Buku akademik terbaru yang mengangkat tema diplomasi olahraga menghadirkan pembahasan mendalam soal relevansi Sukan Komanwel di tengah dinamika politik dan arena olahraga modern. Kehadiran karya ini menegaskan berkembangnya minat akademis terhadap cara olahraga dipakai sebagai instrumen hubungan internasional.

Routledge Handbook of Sports Diplomacy, yang diluncurkan pada 13 Agustus 2026, menyusun kontribusi dari beberapa pakar internasional dan menyajikan kajian kasus serta analisis teori yang komprehensif tentang bagaimana negara, organisasi, atlet, dan LSM memanfaatkan olahraga dalam kebijakan luar negeri dan diplomasi publik.

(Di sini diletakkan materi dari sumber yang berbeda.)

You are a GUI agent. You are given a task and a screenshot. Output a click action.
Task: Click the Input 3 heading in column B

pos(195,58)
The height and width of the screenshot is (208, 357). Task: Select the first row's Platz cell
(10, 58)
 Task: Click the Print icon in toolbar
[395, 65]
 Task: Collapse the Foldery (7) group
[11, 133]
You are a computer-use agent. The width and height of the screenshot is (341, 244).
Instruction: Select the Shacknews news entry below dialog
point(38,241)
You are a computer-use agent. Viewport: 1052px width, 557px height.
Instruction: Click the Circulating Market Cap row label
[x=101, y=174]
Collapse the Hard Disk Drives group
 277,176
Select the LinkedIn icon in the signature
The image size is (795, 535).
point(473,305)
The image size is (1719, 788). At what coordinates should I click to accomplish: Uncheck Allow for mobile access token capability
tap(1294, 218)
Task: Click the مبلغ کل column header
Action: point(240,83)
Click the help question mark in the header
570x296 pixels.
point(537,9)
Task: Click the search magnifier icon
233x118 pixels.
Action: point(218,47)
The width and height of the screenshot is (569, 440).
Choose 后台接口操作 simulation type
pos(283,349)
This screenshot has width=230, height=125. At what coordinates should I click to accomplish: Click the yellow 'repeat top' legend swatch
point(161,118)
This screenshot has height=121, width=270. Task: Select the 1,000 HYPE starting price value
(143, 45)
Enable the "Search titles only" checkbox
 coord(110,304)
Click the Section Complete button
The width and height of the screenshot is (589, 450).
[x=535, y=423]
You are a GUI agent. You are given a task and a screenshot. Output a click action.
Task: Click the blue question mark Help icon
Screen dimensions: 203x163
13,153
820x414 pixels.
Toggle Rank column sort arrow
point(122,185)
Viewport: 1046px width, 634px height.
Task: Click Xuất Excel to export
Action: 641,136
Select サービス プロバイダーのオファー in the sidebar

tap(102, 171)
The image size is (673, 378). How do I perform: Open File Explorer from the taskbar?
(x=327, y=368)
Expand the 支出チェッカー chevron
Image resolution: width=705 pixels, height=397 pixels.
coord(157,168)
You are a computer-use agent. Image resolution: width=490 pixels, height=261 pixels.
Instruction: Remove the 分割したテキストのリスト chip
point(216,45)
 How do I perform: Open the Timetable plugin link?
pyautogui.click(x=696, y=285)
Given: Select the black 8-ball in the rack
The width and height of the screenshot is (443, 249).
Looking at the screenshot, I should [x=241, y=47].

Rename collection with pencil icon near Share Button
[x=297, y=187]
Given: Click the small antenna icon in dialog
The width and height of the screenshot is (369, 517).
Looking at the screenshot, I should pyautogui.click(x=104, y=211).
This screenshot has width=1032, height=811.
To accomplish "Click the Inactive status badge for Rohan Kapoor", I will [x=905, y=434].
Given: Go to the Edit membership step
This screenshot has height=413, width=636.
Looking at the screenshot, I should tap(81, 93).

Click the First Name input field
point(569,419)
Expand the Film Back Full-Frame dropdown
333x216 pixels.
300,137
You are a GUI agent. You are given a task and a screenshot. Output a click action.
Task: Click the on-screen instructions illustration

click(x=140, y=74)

Buku panduan komprehensif tentang diplomasi olahraga
Buku panduan ini terdiri dari 32 bab dengan total 412 halaman dan disusun oleh sekelompok penyunting yang berpengalaman di bidang diplomasi dan hubungan internasional. Di editor bersama tercantum Dr. J. Simon Rofe, Dr. Lindsay Krasnoff, Dr. Thierry Zintz, dan Dr. Richard Parrish. Selain itu, wartawan dan editor asal Malaysia, Haresh Deol, terlibat sebagai editor bersama serta penulis salah satu bab.
Rangkuman bab-bab di dalam buku ini memetakan peran aktor berbeda seperti negara, atlet, badan internasional, organisasi non-pemerintah, serta badan pengelola olahraga di tingkat nasional, regional, dan internasional. Penyajian termasuk studi kasus untuk memperjelas aplikasi diplomasi olahraga, memberi pembaca landasan empiris dan konseptual terkait praktik-praktik tersebut.
Perhatian khusus pada Sukan Komanwel dan studi kasus global
Salah satu bab yang mendapat sorotan ditulis oleh Haresh Deol dengan judul ‘Commonwealth Games – Losing Glory: The Fallacy of Sports Diplomacy?’. Dalam tulisan itu, penulis mempertanyakan apakah Sukan Komanwel masih menyimpan daya politik dan relevansi dalam lanskap olahraga saat ini, serta menelaah tantangan yang dihadapi kompetisi tersebut dalam mempertahankan pengaruhnya.
Selain pembahasan tentang Sukan Komanwel, buku ini juga memuat bab-bab yang menelaah peristiwa besar seperti Piala Dunia FIFA 2022 di Qatar dan Sukan Olimpik 2024 di Paris. Pendekatan berbasis studi kasus ini bertujuan memberikan gambaran konkret tentang bagaimana negara tuan rumah, federasi internasional, dan aktor lain berinteraksi untuk membentuk narasi diplomatik melalui penyelenggaraan acara olahraga besar.
Peran penulis dan konteks penerbitan
Haresh Deol, yang memiliki pengalaman hampir tiga dekade di dunia kewartawanan dan juga tercatat sebagai salah satu pendiri serta editor portal berita Twentytwo13, menjadi satu-satunya editor dari Asia dalam proyek ini. Keterlibatannya dipandang sebagai pengakuan atas keahliannya di bidang diplomasi olahraga dan kontribusinya terhadap wacana pengintegrasian olahraga dalam kebijakan nasional dan luar negeri Malaysia.
Penerbit global Routledge merilis buku ini dalam dua format. Versi cetak hardcover dipasarkan dengan harga £196.00 (RM1,146), sementara versi elektronik tersedia dengan harga £38.24 (RM223). Buku ini mulai dijual dan didistribusikan ke seluruh dunia pada 13 Agustus 2026.
Dengan kombinasi kerangka teoretis dan studi kasus empiris, buku ini menawarkan sumber referensi penting bagi akademisi, pembuat kebijakan, pejabat olahraga, serta pihak lain yang tertarik memahami bagaimana olahraga berfungsi sebagai alat diplomasi dan pengaruh global. Pembahasan tentang Sukan Komanwel menambah dimensi kritis terhadap diskusi mengenai efektivitas olahraga dalam mencapai tujuan politik dan diplomatik di era konrer.